Berlin klopft erneut wegen Munition für die Ukraine an. Bundeshausredaktor Dominik Meier über die Diskussionen in Bundesbern.

Deutschland versucht es erneut: Die Regierung will Schweizer Munition in die Ukraine weitergeben. Diese ist für den Flugabwehr-Panzer Gepard vorgesehen. Letzte Woche hat sich die deutsche Verteidigungsministerin Christine Lambrecht erneut an die Schweiz gewandt, wie die Tamedia-Zeitungen berichteten.

Der Bundesrat hat bei der ersten Anfrage im April seine Position klar gemacht: Die Wiederausfuhr von Waffen und Munition in ein Kriegsgebiet sei nicht mit der Neutralität vereinbar.
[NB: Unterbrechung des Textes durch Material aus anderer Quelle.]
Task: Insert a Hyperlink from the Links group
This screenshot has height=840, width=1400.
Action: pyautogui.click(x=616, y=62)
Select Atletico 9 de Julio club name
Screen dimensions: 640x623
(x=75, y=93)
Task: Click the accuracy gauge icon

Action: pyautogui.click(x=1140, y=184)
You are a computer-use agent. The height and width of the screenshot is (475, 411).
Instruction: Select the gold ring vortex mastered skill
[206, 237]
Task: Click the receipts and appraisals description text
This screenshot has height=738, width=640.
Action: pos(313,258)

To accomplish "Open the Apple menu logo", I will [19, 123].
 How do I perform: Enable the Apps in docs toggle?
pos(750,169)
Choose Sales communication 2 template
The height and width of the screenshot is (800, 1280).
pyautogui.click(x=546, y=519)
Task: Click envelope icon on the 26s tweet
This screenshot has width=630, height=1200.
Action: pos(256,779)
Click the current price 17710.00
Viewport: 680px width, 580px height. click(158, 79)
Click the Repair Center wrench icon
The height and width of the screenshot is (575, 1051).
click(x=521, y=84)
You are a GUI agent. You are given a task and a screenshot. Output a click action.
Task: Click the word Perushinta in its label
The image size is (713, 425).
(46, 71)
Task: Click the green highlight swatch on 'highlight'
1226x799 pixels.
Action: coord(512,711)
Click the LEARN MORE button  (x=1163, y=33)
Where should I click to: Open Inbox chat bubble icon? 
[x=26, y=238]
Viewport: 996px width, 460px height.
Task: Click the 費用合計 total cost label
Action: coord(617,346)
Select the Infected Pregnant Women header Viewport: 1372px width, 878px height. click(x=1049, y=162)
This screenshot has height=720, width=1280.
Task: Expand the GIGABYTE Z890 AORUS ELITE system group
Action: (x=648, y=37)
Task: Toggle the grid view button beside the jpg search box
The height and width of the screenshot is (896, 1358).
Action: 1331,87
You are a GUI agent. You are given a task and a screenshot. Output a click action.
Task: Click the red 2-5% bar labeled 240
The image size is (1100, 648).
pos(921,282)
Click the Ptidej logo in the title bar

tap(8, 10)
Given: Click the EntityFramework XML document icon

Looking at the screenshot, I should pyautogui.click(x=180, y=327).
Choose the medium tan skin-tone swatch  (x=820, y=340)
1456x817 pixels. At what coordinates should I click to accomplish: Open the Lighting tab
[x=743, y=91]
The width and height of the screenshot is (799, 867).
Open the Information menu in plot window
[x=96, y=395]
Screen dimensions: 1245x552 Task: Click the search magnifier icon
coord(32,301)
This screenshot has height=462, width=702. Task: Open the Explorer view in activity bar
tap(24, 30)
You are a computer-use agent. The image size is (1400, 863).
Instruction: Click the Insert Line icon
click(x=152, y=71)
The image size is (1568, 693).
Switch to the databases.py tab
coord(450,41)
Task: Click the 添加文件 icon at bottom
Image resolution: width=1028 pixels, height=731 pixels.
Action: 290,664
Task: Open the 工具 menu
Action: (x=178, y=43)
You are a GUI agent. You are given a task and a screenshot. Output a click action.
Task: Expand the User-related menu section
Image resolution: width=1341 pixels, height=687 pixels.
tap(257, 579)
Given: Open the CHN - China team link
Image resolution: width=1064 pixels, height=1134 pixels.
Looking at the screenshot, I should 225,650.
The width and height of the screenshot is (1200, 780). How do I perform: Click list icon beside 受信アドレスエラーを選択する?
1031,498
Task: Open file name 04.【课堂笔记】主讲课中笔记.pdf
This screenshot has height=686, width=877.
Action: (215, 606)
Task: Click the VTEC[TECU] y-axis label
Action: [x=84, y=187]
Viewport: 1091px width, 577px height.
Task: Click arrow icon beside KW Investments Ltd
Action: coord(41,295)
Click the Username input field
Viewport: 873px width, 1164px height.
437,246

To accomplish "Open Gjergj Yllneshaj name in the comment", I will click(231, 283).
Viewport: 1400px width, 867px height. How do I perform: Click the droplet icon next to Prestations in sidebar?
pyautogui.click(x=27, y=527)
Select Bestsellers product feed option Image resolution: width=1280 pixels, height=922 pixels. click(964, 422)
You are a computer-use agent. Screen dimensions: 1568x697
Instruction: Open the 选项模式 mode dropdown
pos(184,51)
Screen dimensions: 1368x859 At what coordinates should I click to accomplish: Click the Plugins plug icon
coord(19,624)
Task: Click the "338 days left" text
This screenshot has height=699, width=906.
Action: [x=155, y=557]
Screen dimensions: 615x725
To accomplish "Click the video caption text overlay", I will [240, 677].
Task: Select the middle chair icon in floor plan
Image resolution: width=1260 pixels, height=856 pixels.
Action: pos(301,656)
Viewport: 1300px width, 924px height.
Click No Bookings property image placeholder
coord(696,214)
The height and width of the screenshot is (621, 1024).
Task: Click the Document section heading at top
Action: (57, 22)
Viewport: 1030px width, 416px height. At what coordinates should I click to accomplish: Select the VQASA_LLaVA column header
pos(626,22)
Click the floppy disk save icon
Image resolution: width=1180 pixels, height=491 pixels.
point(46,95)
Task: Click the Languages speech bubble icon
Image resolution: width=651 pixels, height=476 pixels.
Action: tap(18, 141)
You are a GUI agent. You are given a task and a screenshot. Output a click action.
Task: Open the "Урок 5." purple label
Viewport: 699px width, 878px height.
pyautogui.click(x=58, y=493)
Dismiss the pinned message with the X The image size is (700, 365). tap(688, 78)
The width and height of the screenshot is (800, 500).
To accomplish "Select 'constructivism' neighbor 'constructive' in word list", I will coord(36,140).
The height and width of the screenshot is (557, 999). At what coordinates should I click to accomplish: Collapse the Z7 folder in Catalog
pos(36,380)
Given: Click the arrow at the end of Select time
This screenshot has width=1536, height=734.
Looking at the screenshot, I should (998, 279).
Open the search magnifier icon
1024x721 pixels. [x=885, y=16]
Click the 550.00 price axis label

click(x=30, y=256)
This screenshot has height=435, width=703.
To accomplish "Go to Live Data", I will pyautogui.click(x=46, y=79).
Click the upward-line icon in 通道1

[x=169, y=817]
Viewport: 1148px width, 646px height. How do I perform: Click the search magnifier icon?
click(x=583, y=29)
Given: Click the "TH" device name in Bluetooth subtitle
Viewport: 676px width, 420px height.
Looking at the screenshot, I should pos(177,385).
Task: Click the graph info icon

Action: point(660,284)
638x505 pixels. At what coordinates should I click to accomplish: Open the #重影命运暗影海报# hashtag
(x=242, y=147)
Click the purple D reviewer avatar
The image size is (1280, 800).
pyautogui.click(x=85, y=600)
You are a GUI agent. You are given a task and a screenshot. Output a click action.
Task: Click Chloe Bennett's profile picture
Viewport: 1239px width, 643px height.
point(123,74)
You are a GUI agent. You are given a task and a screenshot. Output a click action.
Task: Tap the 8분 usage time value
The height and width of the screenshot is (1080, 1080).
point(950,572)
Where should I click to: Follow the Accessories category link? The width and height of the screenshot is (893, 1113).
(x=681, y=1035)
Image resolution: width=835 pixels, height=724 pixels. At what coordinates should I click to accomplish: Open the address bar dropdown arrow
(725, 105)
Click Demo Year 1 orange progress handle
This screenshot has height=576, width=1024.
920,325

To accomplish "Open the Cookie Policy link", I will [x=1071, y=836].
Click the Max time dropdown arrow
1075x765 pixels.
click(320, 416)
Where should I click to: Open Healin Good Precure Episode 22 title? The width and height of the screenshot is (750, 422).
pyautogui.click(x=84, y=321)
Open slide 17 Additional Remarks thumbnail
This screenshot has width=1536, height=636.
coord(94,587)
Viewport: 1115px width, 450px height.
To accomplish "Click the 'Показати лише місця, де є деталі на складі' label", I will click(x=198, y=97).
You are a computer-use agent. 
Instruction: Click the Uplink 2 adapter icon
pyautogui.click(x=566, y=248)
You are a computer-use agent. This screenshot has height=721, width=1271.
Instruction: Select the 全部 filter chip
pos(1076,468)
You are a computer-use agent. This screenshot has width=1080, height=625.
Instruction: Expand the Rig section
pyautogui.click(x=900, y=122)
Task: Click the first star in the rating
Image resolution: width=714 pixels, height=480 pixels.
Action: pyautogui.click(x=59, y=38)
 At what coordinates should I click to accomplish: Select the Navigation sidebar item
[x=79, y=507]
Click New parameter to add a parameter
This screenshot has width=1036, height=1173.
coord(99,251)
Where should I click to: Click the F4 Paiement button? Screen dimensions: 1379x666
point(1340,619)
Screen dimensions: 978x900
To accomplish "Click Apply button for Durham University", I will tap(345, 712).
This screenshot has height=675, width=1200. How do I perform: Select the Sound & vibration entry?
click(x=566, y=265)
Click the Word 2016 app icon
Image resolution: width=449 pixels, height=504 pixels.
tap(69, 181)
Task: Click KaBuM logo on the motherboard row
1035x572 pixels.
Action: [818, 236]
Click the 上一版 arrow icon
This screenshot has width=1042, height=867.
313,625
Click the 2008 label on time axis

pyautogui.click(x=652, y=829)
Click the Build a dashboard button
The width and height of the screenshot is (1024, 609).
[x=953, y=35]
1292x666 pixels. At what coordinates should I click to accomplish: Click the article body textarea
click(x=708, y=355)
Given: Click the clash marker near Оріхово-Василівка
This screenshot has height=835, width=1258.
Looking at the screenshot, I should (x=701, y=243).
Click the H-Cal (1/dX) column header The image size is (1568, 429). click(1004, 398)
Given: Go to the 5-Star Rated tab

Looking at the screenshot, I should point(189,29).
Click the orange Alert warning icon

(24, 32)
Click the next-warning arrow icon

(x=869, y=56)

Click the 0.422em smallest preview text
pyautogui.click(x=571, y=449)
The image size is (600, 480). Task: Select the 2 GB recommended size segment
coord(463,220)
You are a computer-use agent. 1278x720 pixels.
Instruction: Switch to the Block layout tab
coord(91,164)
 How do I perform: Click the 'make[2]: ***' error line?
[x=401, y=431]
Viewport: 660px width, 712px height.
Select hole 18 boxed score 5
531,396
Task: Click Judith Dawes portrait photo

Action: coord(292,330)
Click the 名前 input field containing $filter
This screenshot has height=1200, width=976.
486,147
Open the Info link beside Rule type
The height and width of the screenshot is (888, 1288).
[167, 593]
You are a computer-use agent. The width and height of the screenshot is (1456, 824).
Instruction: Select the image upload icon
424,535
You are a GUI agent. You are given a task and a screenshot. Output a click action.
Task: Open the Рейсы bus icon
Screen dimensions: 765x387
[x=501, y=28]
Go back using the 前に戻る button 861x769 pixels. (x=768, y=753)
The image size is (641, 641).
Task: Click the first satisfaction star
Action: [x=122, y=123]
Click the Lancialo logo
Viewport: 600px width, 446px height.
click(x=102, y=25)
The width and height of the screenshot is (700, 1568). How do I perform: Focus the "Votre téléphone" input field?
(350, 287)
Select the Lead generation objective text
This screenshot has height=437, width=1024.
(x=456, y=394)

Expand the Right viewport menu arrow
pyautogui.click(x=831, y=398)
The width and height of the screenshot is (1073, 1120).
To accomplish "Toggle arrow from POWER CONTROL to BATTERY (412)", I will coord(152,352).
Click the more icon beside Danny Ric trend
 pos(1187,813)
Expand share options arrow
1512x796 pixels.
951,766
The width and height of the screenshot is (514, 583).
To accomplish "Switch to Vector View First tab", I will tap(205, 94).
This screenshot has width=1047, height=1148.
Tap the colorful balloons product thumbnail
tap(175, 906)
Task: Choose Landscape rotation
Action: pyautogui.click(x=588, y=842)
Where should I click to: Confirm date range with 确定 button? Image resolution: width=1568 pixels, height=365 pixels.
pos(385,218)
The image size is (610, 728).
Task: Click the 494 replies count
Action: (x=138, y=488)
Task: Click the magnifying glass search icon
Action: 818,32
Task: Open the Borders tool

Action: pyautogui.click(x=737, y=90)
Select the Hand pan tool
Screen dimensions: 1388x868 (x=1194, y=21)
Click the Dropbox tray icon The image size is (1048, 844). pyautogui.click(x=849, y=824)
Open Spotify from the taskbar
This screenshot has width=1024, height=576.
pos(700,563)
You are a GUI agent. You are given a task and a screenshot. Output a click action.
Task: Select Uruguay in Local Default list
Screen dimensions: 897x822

Doch nun gibt es Stimmen, die sagen, eine solche Weitergabe sei sehr wohl neutralitätskonform.

Rechtliche und politische Abwägungen

«So glasklar wie der Bundesrat es sagt, ist es tatsächlich nicht», sagt SRF-Bundeshausredaktor Dominik Meier. Denn das internationale Neutralitätsrecht enthält keine Bestimmungen zur Weitergabe von Waffen oder Munition. Das Schweizer Kriegsmaterialgesetz wiederum regelt nicht, ob und wann die Schweiz ein Weitergabeverbot wieder streichen darf.

Das Kriegsmaterialgesetz bezweckt im Grundsatz, dass keine Schweizer Waffen an Kriegsparteien gelangen dürfen. Politisch gewertet spricht das gegen eine Weitergabe.
Autor: Dominik Meier Bundeshausredaktor von Radio SRF

Theoretisch habe der Bundesrat Handlungsspielraum, schätzt Meier. «Allerdings bezweckt das Kriegsmaterialgesetz im Grundsatz, dass keine Schweizer Waffen an Kriegsparteien gelangen dürfen. Politisch gewertet spricht das gegen eine Weitergabe.»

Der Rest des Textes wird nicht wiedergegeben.